The power of the meme rests on the assumption that viewers are familiar with both (1) Kim Davis and her refusal to issue marriage licenses, and (2) the conservative trope that “NFL players should stand for the anthem because they’re employees”. The idea is to point out the hypocrisy of conservatives who heartily supported Ms. Davis’ “civil disobedience” but now insist NFL players should just “do their jobs” and “protest on their own time”.

My biggest problem with the meme’s message is that it won’t change the mind of any conservative who holds both those positions, because they don’t see them as dissonant. They believe that Ms. Davis was standing up against “persecution” of her religious beliefs, much like the legendary young Hebrews Shadrach, Meshach, and Abednego stood up to Babylonian king Nebuchadnezzar, who threw them into a fiery furnace for refusing to bow to a statue he’d made. And they believe the NFL players are being disrespectful to the U.S. flag for no good reason at all — perhaps because they’re “thugs”. So the meme’s only purpose then is to reassure liberals that yes, conservatives are hypocrites, and yes, we were right to criticize Kim Davis and we should probably laugh at her again.

But the whole point of the meme is falsified because its message rests on a false equivalency — an incorrect conclusion that the two situations are somehow similar. The only similarities between the Davis debacle and the NFL players kneeling is that people involved in both are actually “employees”. Let’s look at the differences:

1. Davis was a public servant — employed by a government body at the behest of voters; NFL players are employed by corporations (their respective teams). There have long been differences between public and private sector jobs.
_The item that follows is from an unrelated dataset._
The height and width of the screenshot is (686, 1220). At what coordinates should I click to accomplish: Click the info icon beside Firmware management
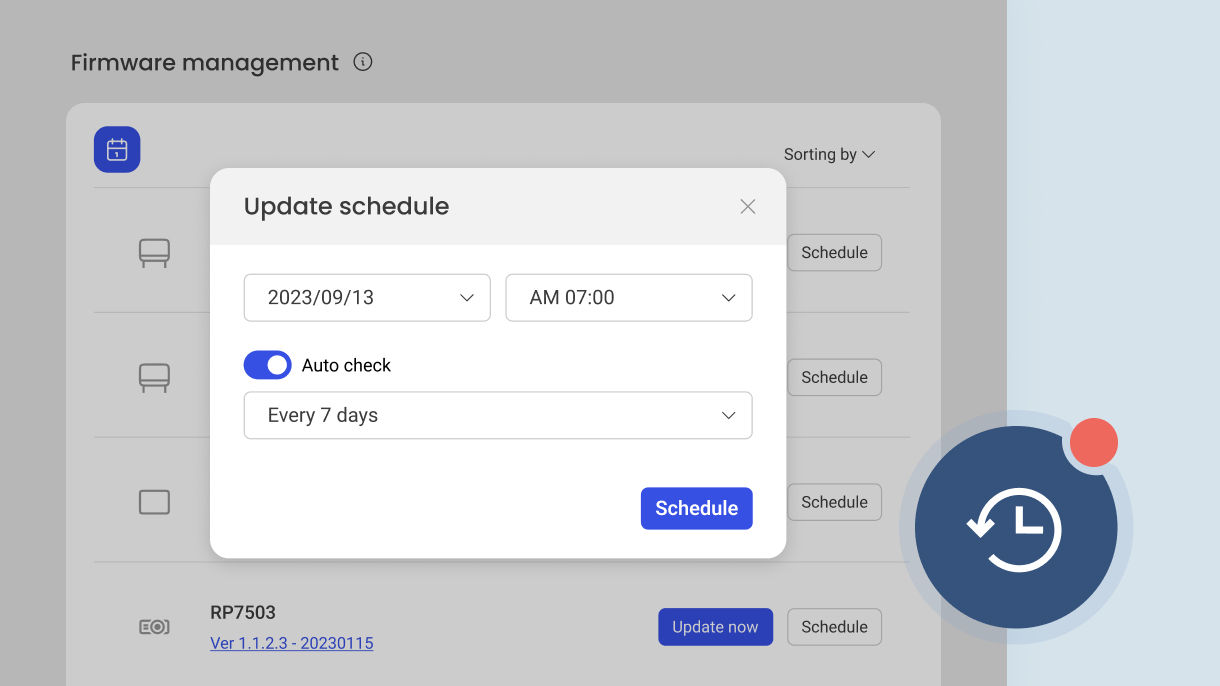click(x=363, y=62)
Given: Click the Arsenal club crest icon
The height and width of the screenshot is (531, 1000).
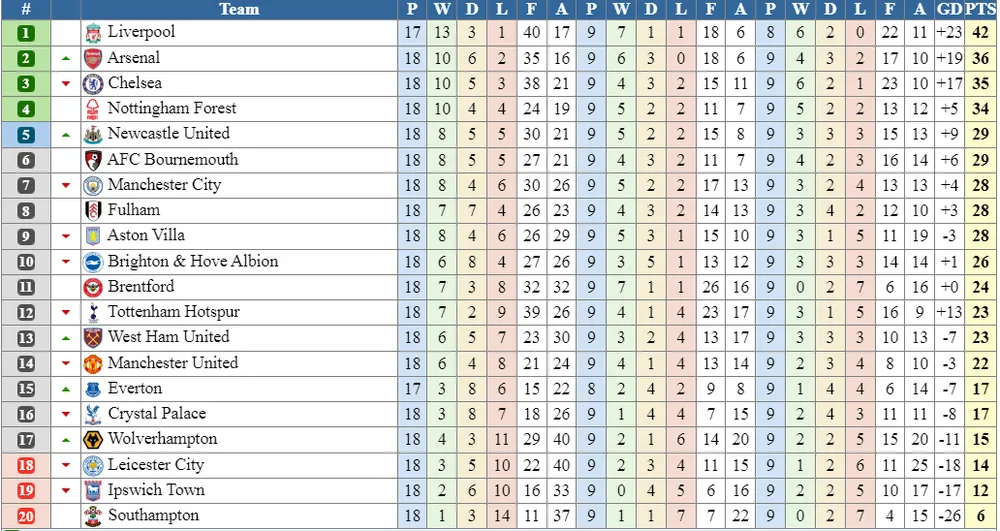Looking at the screenshot, I should [93, 58].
2. Davis’ actions (refusal to issue marriage licenses to same-sex couples) directly discriminated against a protected class of people. NFL players’ actions (kneeling or sitting during the pre-game National Anthem) affect no one but themselves.

3. Davis’ actions prevented a group of citizens from accessing a government service they’re entitled to. Kneeling NFL players limited nothing to anyone.

4. Davis’ actions directly contradicted her own job description, which is to provide a government service to citizens. NFL players’ actions were irrelevant to their job description (which is to play football).

5. Davis claimed her actions were religiously motivated, despite zero religions actually saying that (that entry has been in place for three years; no one has been able to name a single religion with a doctrine or rule prohibiting baking cakes for same-sex couples, issuing government marriage licenses to same-sex couples, or otherwise discriminating against them). So she was lying. NFL players notably are not claiming a religious motivation, and in fact didn’t need to give a reason at all, because what they are doing is not illegal.

6. Davis’ entire point was negated by her own lifestyle (her religion condemns her own multiple marriages, as well as homosexuality). NFL players’ points were reinforced by the reaction to their silent protest.

  1. All that and there is no law against not standing for the playing of the National Anthem or the symbolic raising of the flag. And there’s nothing immoral or unethical about not participating in a group activity. I haven’t even figured out where the ‘disrespect’ comes into play. (I could argue that they are not showing respect, but I can’t say that they are disrespecting anything.) Kim Davis and her ilk, on the other hand, would have us believe that religious law, like Sharia, should trump our legal system. Which is about as un-American as you can get.